◆ **Your assignment**
Lay out the material below as a JSON list of strings, with one string per line and blank lines omitted.

Records in a dataset:
• • •
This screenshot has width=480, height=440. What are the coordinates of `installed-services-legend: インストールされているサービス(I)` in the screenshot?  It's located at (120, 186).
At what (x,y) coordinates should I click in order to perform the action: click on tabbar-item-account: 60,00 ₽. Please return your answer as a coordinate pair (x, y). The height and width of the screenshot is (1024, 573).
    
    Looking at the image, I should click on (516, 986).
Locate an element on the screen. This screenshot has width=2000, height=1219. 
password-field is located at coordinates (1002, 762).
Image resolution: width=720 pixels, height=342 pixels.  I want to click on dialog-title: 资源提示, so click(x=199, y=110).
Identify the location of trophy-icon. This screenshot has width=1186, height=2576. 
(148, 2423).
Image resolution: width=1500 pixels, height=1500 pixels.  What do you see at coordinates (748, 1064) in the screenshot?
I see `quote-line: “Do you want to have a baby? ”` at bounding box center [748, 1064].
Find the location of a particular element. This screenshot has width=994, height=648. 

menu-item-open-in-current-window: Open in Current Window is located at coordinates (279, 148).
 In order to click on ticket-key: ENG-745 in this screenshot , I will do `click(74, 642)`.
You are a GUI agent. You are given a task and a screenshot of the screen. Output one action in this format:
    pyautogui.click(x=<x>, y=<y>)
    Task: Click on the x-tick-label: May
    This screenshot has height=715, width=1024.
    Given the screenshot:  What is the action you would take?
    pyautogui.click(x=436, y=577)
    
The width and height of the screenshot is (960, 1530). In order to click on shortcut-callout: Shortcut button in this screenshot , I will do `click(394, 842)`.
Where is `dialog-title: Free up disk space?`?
• • •
◆ **Response to the exercise**
[
  "This screenshot has width=480, height=440. What are the coordinates of `installed-services-legend: インストールされているサービス(I)` in the screenshot?  It's located at (120, 186).",
  "At what (x,y) coordinates should I click in order to perform the action: click on tabbar-item-account: 60,00 ₽. Please return your answer as a coordinate pair (x, y). The height and width of the screenshot is (1024, 573).",
  "    Looking at the image, I should click on (516, 986).",
  "Locate an element on the screen. This screenshot has width=2000, height=1219. ",
  "password-field is located at coordinates (1002, 762).",
  "Image resolution: width=720 pixels, height=342 pixels.  I want to click on dialog-title: 资源提示, so click(x=199, y=110).",
  "Identify the location of trophy-icon. This screenshot has width=1186, height=2576. ",
  "(148, 2423).",
  "Image resolution: width=1500 pixels, height=1500 pixels.  What do you see at coordinates (748, 1064) in the screenshot?",
  "I see `quote-line: “Do you want to have a baby? ”` at bounding box center [748, 1064].",
  "Find the location of a particular element. This screenshot has width=994, height=648. ",
  "menu-item-open-in-current-window: Open in Current Window is located at coordinates (279, 148).",
  " In order to click on ticket-key: ENG-745 in this screenshot , I will do `click(74, 642)`.",
  "You are a GUI agent. You are given a task and a screenshot of the screen. Output one action in this format:",
  "    pyautogui.click(x=<x>, y=<y>)",
  "    Task: Click on the x-tick-label: May",
  "    This screenshot has height=715, width=1024.",
  "    Given the screenshot:  What is the action you would take?",
  "    pyautogui.click(x=436, y=577)",
  "The width and height of the screenshot is (960, 1530). In order to click on shortcut-callout: Shortcut button in this screenshot , I will do `click(394, 842)`.",
  "Where is `dialog-title: Free up disk space?`?"
]